So I’ve used the term RETT syndrome a lot or Atypical RETT syndrome if I’m getting super technical.

We all like to be able to label things. Give a name to something so we can have some clarity on it. It answers a question, gives it an identity.

But to do that there’s always a strict set of rules in which something has to abide by to get a title.

I mentioned before that N has almost all the symptoms of RETT minus a few. 

I mean you can Google them and the first thing … well the only thing that comes up is RETT.  RETT… RETT… RETT.

When RETT was first given its name a chap linked it to a mutation in the MECP2 gene. It’s a protein that isn’t working… I’m simplifying it. But that’s pretty much how it is.

As time went on other mutations have been found that had almost the same symptoms at RETT… some more severe, others more mild versions.

FOXG1, GABBR2 , CDKL5 are other gene mutations that have RETT like symptoms.

The first thing they did for N to see what might be going on was to give her a blood test and have a look to see if she had the standard MECP2 mutation.

It came back normal. Her MECP2 gene is “normal”. The proteins in there are all functioning like they should. Doing their job properly. 

High five to her MECP2 genes!

So ok, that crosses that off the list.  Now what?

Next she had a EEG scan to see what her brain wave patterns were doing. 

Now most RETT girls have seizures - epileptic seizures.  Niamh doesn’t.

Niamhs EEG results came back showing abnormal brain wave patterns on the left side of her brain.  This side of the brain is linked to speech and weirdly… seizures. If that side isn’t pulling its weight, it's highly probable you are going to fit.

Now me being me, I researched and I researched a lot. And like I’ve said before I look at everything, I strip it all right back to the basics.

You can retrain your brain waves… create new neural-pathways, re-learn things and also prevent situations occurring. 

Stroke victims do this.  People who have had other types of brain damage can do this too.  In fact, we can do it for all sorts of stuff. Mental health, illness… I could go on. Our brains are outrageously powerful and we don’t use enough of them. 

Anyway, I digress.

So N has some funky brain wave patterns going on. This is a RETT symptom.

But no MECP2 mutation.

The next step was to have a broader look at her genes and see if there was a mutation anywhere else.  They take her genes and place them over a set of “normal” genes, the idea being any mutations will stick out like a sore thumb against the normal set.

The genetics team took her blood last December 2018, saying we would have results back at the end of January 2019.

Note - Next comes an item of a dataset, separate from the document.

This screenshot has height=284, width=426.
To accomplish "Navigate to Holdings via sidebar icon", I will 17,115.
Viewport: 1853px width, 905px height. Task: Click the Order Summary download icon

January came and went. No update, nothing.

Now I don’t know about you but when it comes to important stuff I think it’s nice to be kept in the loop as to how it’s going?

I mean, you order some clothes from ASOS and you get an update throughout the whole process - they let you know when it’s been dispatched, when your local courier has it and also then give you a rough time as to when you’ll receive your parcel! 

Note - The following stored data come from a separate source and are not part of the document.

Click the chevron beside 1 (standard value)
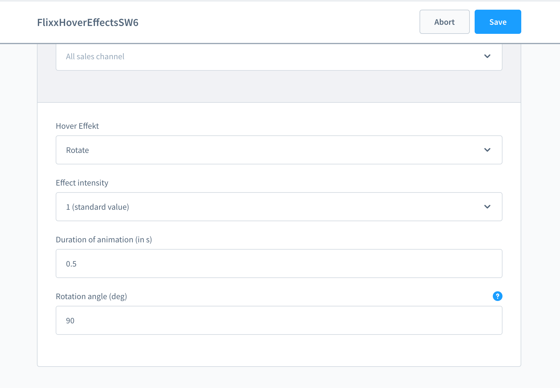The height and width of the screenshot is (388, 560). (487, 207)
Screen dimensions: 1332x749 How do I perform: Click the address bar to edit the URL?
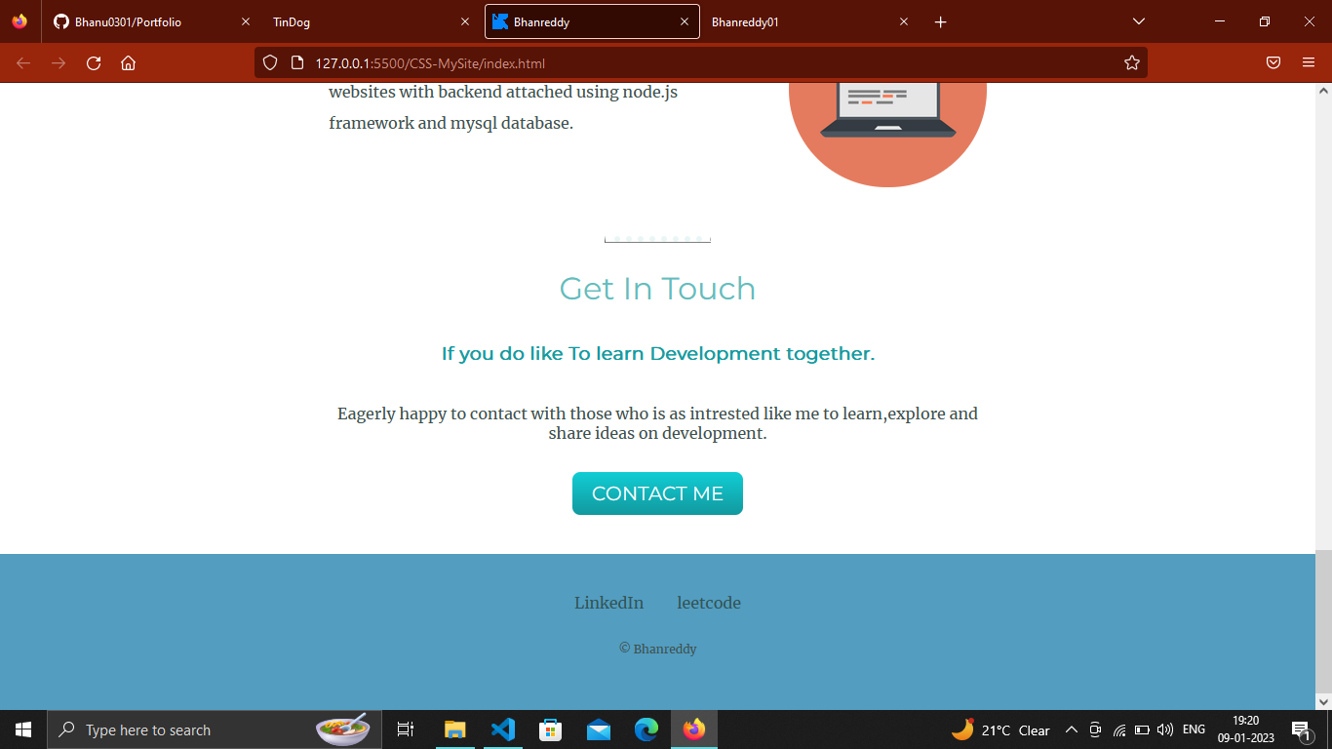[683, 62]
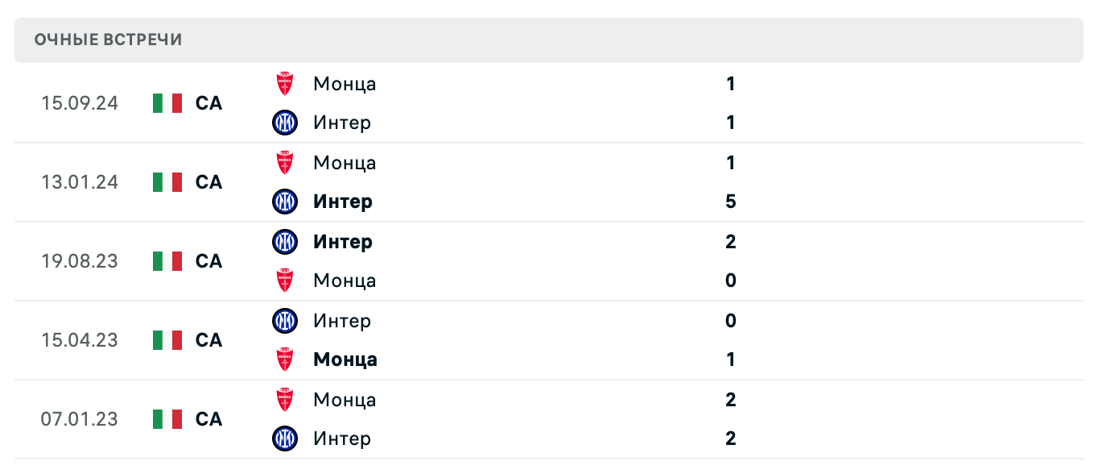
Task: Click Monza crest in 07.01.23 match
Action: [x=284, y=400]
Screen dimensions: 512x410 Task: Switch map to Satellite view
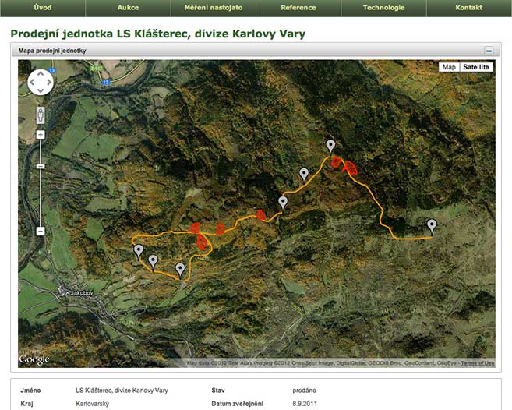pos(476,67)
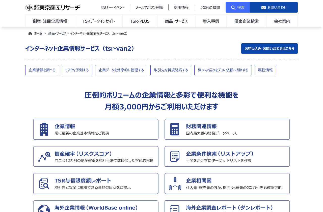Click the report icon for TSR与信限度額レポート
Image resolution: width=323 pixels, height=212 pixels.
coord(44,183)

Now that’s good customer service.

Don’t get me wrong, I get it, they are busy. But an email at the end of January to say, “Hey, sorry guys, we are running a bit behind, we’ll keep you updated.” That would have been nice.  Or even when I rang in February… the first time I contacted them to see what was going on, it would have been super nice if they’d had the courtesy to ring me back. Even if it was just to say, “You know what? We haven’t got a clue, I’m super sorry.”

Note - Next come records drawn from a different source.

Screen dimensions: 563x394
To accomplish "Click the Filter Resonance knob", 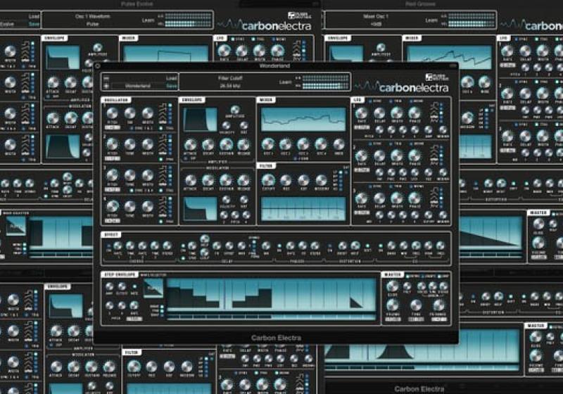I will pos(286,179).

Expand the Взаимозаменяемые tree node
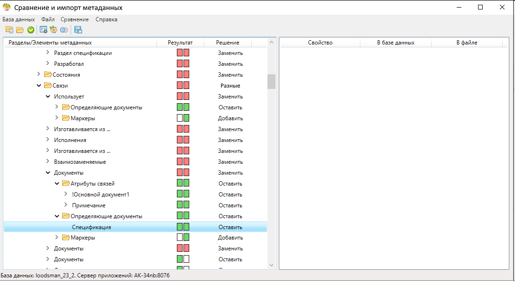[47, 162]
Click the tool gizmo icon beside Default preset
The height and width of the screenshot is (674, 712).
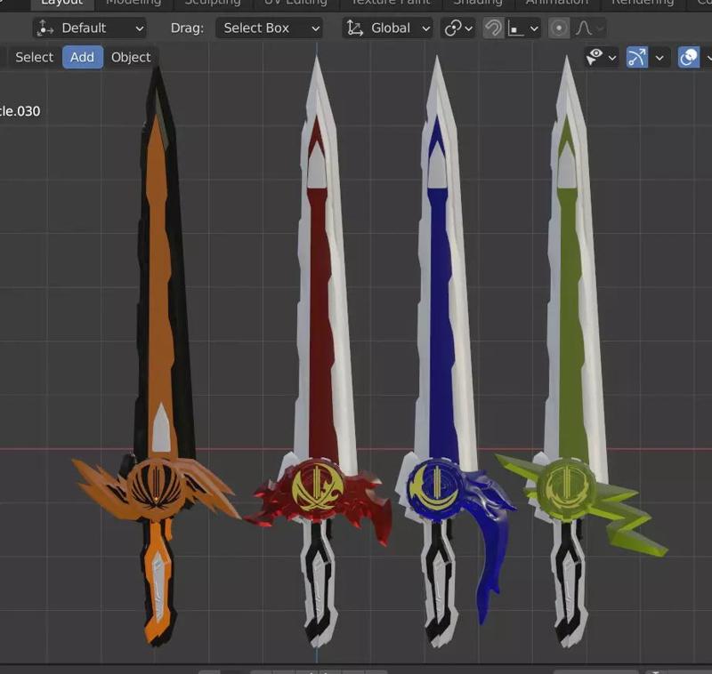[46, 28]
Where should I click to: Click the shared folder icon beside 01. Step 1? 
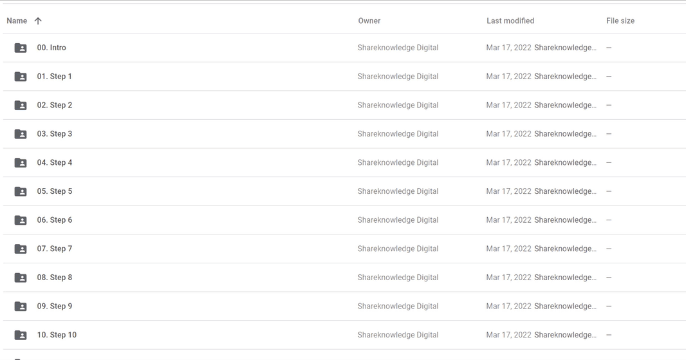[x=21, y=77]
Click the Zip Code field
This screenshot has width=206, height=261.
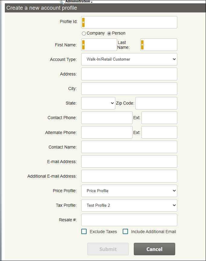click(x=156, y=103)
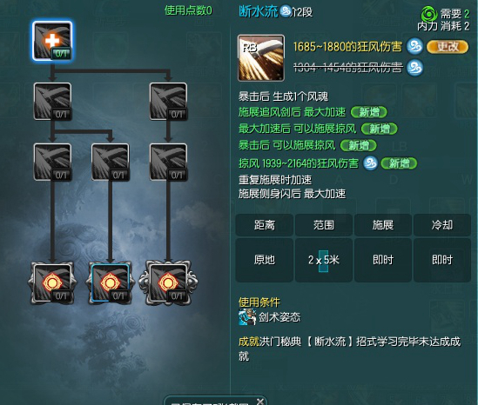Screen dimensions: 478x405
Task: Select the third-tier left skill node
Action: pos(52,163)
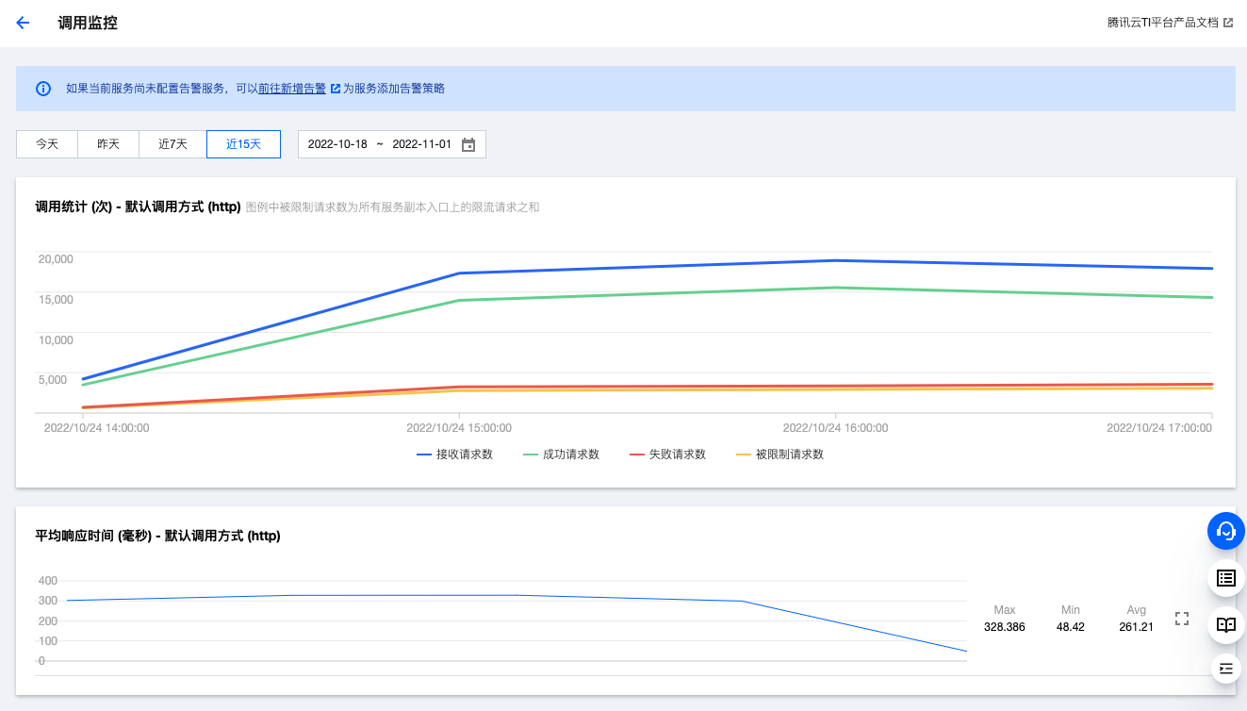Select the 今天 time range tab

point(47,144)
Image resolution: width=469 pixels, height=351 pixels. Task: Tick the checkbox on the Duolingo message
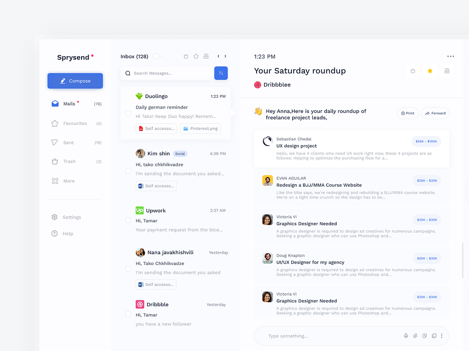click(128, 113)
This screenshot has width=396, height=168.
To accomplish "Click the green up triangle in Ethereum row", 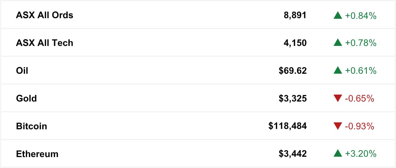I will [x=338, y=154].
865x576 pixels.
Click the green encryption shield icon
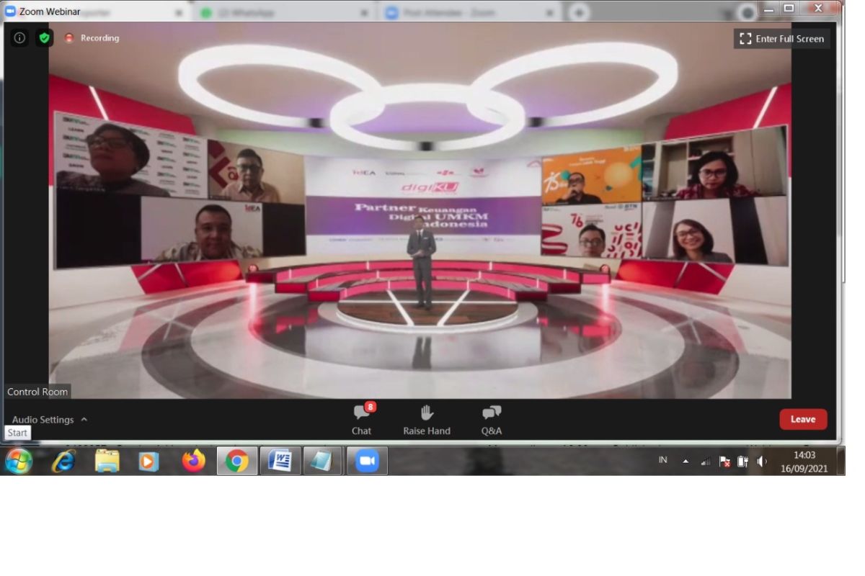(45, 38)
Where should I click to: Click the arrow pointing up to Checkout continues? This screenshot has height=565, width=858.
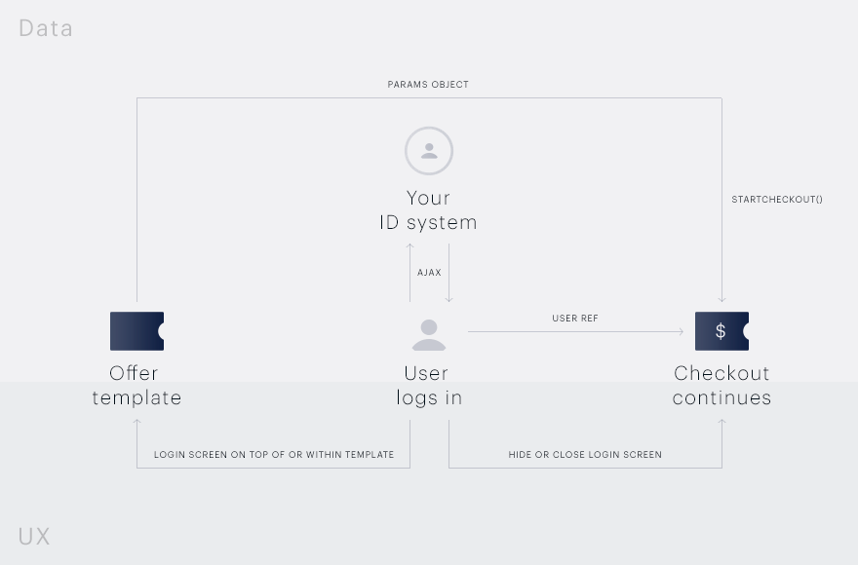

Instead, when I rang again in April just to enquire, they actually told me to “stop emailing or phoning to see what is going on”… three months after the results should have been back.

I know I like to throw the F word around a bit so you can guess what I thought to that response.

Waiting for results is a brain fuck, primarily because you hold on to hope that whatever comes back is going to answer everything, give you this clarity and understanding about the situation and make you feel better.

The truth?  Sometimes the answer won’t change a darn thing.

The reality is that an answer doesn’t miraculously fix the problem; it might give said problem a name, but it won’t make it go away. 

I mean the reality is Niamh is still going to need extra care, help and support whether her symptoms get an official name or not.  Whether they find the pesky mutation that’s malfunctioning, she is still who she is.

Nothing really changes. 

But seven months after they said they would, Niamh’s genetic test results FINALLY arrived, in a shitty little envelope.

And guess what they said?

“The microarray comparative genome hybridization test on Niamh’s stored sample gave a normal result.”

Well there’s a fucking plot twist.

If you thought my brain couldn’t be any more fucked. Well it is now.

Now this doesn’t actually mean anything.  I’ve been researching genetic testing for a few months now and as far as genetic testing goes the UK is a little retro.

Genetics can give double negative results for one thing.

But also? Genetics isn’t simple, it's like trying to find a grain of rice with a slight dent in it in a ten ton bag of rice. Ok, slight exaggeration, but not far off.

I always want answers; I always want to be able to understand. That big old WHY? …Give me an explanation!

And this is just one of a few things in my life where, as of yet, I just don’t have an answer.

So I’m trying to learn to go with it.

It doesn’t mean I won’t get an answer, but actually, like I said before, will it significantly change anything if I do?

Who knows, but its not going to stop me searching for one just yet.